The Magic of Forgiveness

As a South African I felt a personal obligation to write this. Call it a tribute or a lesson. Last Friday was probably one of the saddest days in the history of mankind. The weight of sorrow could be felt around the globe. The world mourned the death of a great man.

But what defines greatness? I suppose we could argue all day about the definition of the word. Many of us would have differing opinions, I’m sure. See, I think greatness does not only lie in great acts or feats. Greatness is not always something that has to be seen in a person’s actions. Greatness can lie in a simple thought or feeling.

There are many reasons why people think Nelson Mandela was great. Usually the reason has to do with his role as a freedom fighter- standing up to an oppressive regime; languishing in prison for 27 years for fighting for what he believed in; unifying and leading a divided country into a new era. You will also hear accounts of his humility from every person who has met him.

Dataset:
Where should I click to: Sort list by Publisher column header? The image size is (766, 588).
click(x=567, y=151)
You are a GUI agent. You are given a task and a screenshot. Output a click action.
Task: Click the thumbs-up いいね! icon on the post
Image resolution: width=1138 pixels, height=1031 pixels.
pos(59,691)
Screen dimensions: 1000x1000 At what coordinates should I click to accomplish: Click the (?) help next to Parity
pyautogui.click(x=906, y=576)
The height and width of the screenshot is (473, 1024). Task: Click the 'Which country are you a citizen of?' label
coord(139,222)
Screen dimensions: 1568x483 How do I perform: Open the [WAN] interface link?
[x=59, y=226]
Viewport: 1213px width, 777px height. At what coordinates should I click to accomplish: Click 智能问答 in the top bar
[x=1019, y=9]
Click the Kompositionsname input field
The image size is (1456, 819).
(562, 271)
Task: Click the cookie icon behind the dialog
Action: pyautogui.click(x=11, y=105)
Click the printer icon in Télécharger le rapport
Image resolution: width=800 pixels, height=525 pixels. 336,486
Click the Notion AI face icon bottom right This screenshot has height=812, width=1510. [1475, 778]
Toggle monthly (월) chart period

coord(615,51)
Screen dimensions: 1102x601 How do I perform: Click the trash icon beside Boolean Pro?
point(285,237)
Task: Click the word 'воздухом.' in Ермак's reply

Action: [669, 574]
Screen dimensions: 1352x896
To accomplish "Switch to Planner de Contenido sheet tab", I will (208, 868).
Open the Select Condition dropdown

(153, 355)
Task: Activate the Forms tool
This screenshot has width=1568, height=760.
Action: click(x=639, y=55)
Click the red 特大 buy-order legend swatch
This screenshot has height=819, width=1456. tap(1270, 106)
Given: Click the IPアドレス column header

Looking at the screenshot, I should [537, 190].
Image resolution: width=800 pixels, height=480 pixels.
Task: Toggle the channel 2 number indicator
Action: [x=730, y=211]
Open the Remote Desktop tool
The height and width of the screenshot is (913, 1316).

Instructions:
1/ Decide whether each statement agrees with the forgiveness essay. Answer yes or no for each, and quote the deciding words of the essay.
(a) The writer is South African.
(b) The writer holds that greatness lies only in great acts or feats.
(c) Nelson Mandela spent 30 years in prison.
2/ According to the forgiveness essay, which day was probably one of the saddest in the history of mankind?
3/ Retype the forgiveness essay from "As a South African" to "thought or feeling.".

Responses to the exercise:
1/
(a) Yes: "As a South African I felt a personal obligation to write this."
(b) No: "I think greatness does not only lie in great acts or feats."
(c) No: "languishing in prison for 27 years for fighting for what he believed in"

2/ Last Friday.

3/
As a South African I felt a personal obligation to write this. Call it a tribute or a lesson. Last Friday was probably one of the saddest days in the history of mankind. The weight of sorrow could be felt around the globe. The world mourned the death of a great man.

But what defines greatness? I suppose we could argue all day about the definition of the word. Many of us would have differing opinions, I’m sure. See, I think greatness does not only lie in great acts or feats. Greatness is not always something that has to be seen in a person’s actions. Greatness can lie in a simple thought or feeling.